Dr. Kristina Hufford

Scientists have long recognized the role of islands as natural laboratories for ecology and evolution (Darwin 1859). The distribution of populations within and among islands and their mainland counterparts provides a unique opportunity to evaluate ecological and evolutionary process that cause the adaptation of organisms to their environment. In particular, the isolation of oceanic islands results in two features of insular ecosystems that differ from the mainland: 1) a decreased overall number of species, and 2) an increased number of endemic species (Simberloff 1974). These features are explained by the biased arrival on islands of organisms with the ability to disperse long distances, and by the diversification of successful immigrants into ecological niches that were unavailable on the mainland (Carlquist 1974; Simberloff 1974).

Studies of island biodiversity and the adaptive radiation of island organisms have traditionally focused on large groups of taxa such as the Hawaiian silversword alliance (28 species in three genera; Carlquist 1970). Many of these studies include endemic plants in efforts to examine speciation resulting from the adaptive specialization of mainland organisms to island habitats (e.g. Ranker et al. 2000). However, the adaptive evolution of organisms on islands may occur at a much more subtle level – within a single species common to both island and mainland sites. The adaptive evolution within populations of a single species results in different races called ‘ecotypes’ and the formation of ecotypes is more likely in common, widespread species than in rare or endemic species (Turresson 1936; Krebs 1994).

Considerable evidence suggests that plants are adapted to local environmental conditions (Bradshaw et al. 1984).

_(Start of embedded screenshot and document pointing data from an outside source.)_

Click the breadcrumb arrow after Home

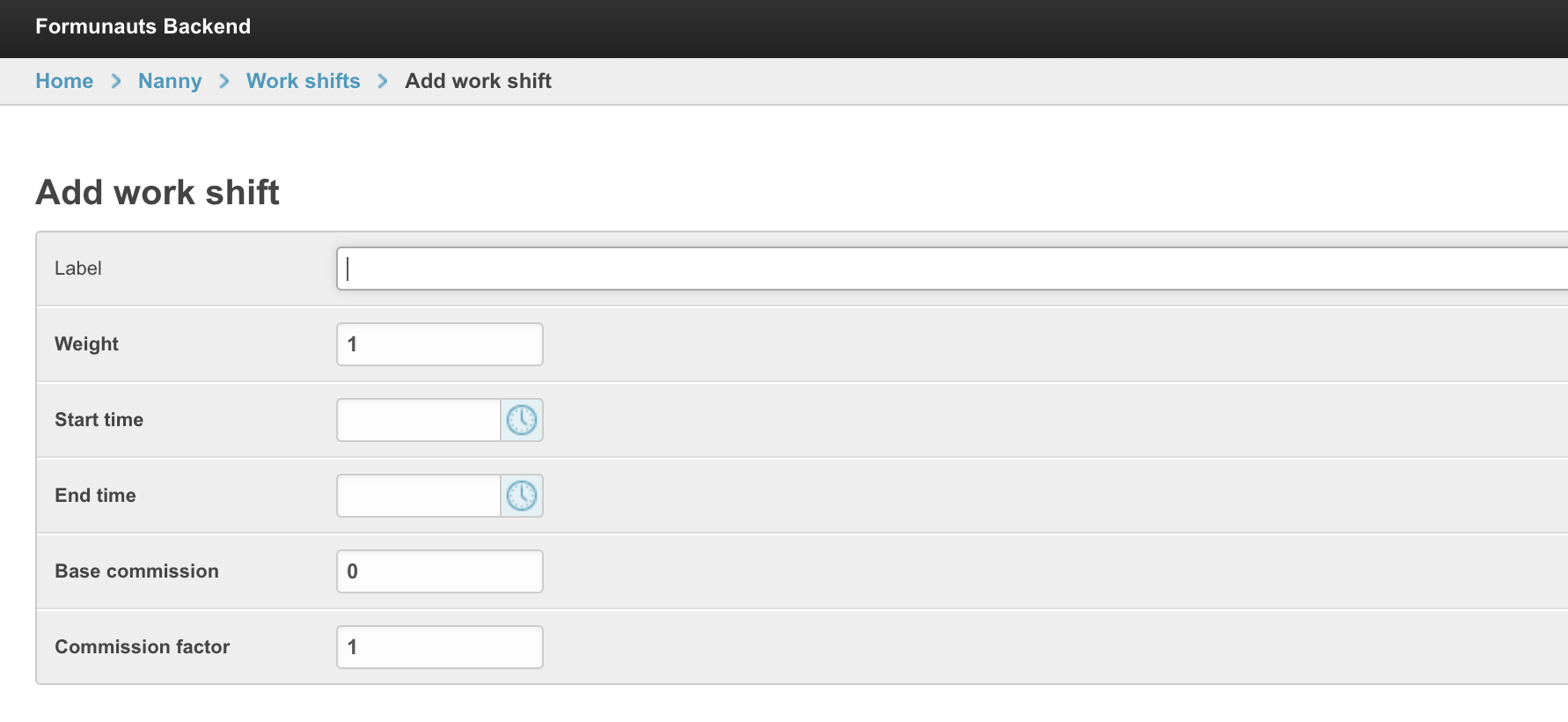[x=116, y=81]
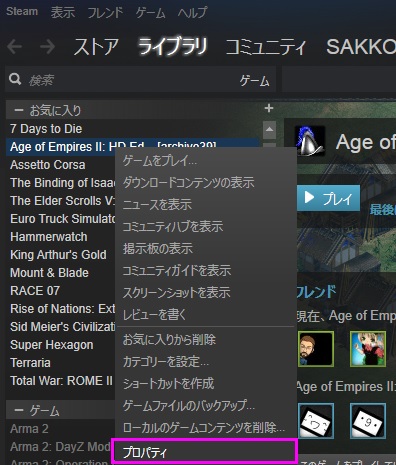Click the forward navigation arrow
This screenshot has width=396, height=465.
[48, 47]
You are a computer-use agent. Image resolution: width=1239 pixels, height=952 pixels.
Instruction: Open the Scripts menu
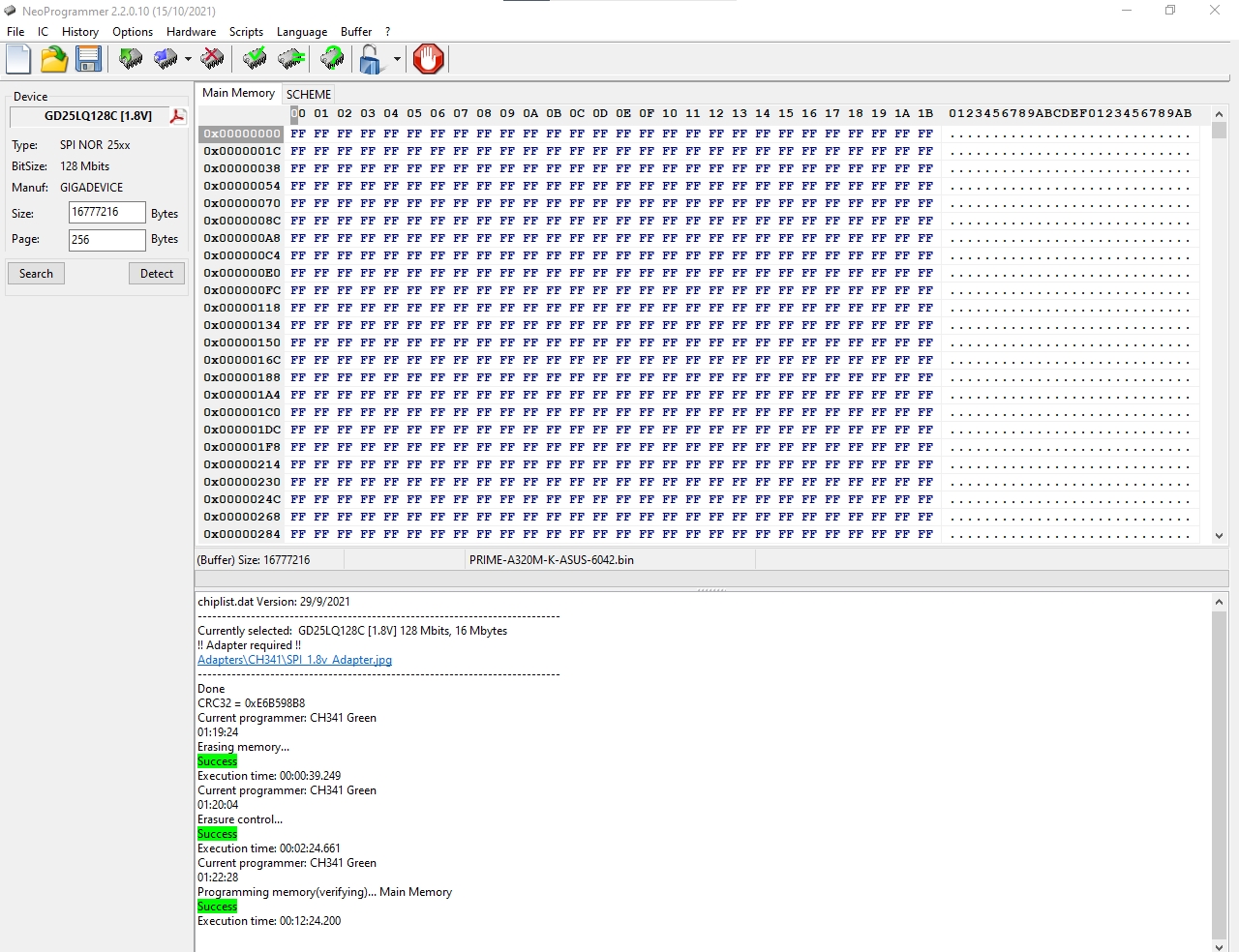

Examples include metal tolerance of plants that grow on mine tailings and herbicide resistance in weedy plants (Linhart and Grant 1996). Given the geographic isolation of island populations, it is likely these populations have diverged from one another over time (due to barriers to interpopulation gene flow). If differences in the genetic structure and genetic composition of plant populations are the result of adaptation to local environments, then genetic variation among populations may be correlated with the ecological characteristics of their habitats.

I propose to examine the ecological and genetic variation of populations of three native grass species on Santa Catalina Island (Nassella pulchra, Elymus glaucus, and Bromus carinatus). I will compare data collected on Catalina with data from the Channel Islands National Park and representative mainland sites in Santa Barbara County. A unique combination of genetic analyses and ecological field studies will allow me to address several questions concerning ecotypic variation of plants distributed between island and mainland habitats. Namely, do island populations of these species resemble mainland populations, or do they represent unique genetic resources? If populations are genetically differentiated, are populations on the same island more similar than on different islands? Similarly, are island populations more similar to each other than mainland populations? Are populations on different islands more distinct from each other than mainland populations separated by similar distances due to stronger dispersal barriers between islands? Does genetic variation correlate with ecological variables such as climate, soil characteristics and rainfall? Finally, can I detect a genetic basis for morphological variation among populations in a common garden study? These data will contribute to knowledge of the genetic diversity of these native grasses, as well as contribute to efforts in grassland restoration (Hufford and Mazer 2003).